» **Data for the task**

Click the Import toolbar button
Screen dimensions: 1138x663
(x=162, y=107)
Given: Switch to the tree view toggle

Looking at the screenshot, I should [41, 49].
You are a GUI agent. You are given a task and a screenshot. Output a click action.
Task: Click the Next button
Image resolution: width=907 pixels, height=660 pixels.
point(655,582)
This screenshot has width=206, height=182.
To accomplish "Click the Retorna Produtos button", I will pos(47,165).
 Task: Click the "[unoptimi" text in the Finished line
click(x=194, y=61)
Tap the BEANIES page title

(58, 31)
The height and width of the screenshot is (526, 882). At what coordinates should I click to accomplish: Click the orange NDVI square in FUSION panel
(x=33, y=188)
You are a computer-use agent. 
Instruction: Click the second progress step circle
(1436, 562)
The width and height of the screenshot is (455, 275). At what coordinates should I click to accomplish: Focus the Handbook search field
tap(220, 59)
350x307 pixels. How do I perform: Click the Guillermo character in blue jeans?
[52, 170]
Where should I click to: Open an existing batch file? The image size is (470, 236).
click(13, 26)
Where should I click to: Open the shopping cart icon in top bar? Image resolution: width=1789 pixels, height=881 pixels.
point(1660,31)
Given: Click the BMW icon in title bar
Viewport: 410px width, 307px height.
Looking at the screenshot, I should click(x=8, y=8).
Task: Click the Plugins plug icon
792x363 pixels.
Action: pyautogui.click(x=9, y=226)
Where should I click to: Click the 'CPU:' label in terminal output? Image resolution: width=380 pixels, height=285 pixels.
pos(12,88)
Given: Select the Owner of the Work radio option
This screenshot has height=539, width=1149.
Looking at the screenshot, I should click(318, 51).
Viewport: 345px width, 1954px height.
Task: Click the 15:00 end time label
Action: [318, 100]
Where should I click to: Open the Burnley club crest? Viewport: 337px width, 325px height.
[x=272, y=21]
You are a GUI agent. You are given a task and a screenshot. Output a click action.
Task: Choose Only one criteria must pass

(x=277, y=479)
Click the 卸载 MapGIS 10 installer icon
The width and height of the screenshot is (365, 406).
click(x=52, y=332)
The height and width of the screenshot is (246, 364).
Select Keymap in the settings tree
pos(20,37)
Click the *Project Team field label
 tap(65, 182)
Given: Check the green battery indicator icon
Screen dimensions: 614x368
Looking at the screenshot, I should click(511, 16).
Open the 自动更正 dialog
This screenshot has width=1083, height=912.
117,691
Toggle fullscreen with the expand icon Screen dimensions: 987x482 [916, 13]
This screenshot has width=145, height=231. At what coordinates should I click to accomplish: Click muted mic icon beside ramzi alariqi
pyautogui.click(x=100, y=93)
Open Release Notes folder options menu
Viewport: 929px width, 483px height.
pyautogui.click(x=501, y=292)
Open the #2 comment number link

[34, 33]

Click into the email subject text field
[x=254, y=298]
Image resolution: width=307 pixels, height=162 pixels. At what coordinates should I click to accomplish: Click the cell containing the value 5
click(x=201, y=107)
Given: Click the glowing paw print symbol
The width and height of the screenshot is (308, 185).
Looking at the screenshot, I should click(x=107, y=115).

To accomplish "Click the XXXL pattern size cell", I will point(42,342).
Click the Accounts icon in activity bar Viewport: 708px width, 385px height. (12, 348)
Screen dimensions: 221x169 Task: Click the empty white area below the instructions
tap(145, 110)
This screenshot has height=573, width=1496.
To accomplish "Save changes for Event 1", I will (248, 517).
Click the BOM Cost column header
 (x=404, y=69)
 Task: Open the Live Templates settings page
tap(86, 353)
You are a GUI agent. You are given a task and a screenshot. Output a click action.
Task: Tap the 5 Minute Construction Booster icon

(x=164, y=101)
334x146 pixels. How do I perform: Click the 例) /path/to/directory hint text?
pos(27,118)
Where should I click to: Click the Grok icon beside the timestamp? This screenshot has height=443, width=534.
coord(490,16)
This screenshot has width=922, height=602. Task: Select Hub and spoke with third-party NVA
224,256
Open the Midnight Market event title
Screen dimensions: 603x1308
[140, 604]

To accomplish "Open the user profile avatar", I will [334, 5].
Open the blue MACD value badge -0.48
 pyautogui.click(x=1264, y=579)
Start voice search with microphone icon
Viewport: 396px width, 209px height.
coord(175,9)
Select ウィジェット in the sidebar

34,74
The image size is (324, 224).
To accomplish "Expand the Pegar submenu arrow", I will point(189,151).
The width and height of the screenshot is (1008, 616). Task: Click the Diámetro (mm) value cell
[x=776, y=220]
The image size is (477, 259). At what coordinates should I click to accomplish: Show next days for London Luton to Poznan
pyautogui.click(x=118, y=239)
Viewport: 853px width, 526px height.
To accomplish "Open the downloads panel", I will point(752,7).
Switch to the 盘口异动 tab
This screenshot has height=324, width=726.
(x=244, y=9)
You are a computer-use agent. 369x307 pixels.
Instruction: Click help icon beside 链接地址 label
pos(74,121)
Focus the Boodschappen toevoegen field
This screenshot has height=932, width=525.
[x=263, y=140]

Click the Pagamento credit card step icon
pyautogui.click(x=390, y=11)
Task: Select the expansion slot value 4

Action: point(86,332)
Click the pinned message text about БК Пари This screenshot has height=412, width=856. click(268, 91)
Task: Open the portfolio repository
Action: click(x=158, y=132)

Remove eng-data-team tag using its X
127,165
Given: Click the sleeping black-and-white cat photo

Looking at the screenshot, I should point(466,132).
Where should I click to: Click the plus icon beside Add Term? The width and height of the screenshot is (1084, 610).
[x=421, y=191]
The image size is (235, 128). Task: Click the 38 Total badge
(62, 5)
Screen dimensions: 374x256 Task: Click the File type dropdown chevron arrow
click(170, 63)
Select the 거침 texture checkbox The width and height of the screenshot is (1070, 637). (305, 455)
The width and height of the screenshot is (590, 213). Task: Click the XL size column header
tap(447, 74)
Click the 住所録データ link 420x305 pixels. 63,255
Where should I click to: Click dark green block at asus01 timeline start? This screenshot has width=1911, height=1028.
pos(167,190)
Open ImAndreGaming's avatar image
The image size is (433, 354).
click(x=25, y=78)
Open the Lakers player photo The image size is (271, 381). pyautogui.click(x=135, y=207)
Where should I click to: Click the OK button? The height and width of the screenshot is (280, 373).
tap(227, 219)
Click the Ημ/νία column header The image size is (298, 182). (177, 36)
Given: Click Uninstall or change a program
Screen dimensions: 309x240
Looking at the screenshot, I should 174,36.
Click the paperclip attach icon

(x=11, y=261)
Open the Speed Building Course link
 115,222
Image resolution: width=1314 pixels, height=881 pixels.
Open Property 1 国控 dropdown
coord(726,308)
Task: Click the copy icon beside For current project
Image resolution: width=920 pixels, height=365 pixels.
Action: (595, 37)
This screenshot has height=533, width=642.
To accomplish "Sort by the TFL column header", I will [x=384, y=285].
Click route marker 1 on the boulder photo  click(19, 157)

» **Task to carry out**
In the material above, find the line with "Open Property 1 国控 dropdown"; then retype it and every line after it through the last, exactly as written.

» **Problem solution**
Open Property 1 国控 dropdown
coord(726,308)
Task: Click the copy icon beside For current project
Image resolution: width=920 pixels, height=365 pixels.
Action: (595, 37)
This screenshot has height=533, width=642.
To accomplish "Sort by the TFL column header", I will [x=384, y=285].
Click route marker 1 on the boulder photo  click(19, 157)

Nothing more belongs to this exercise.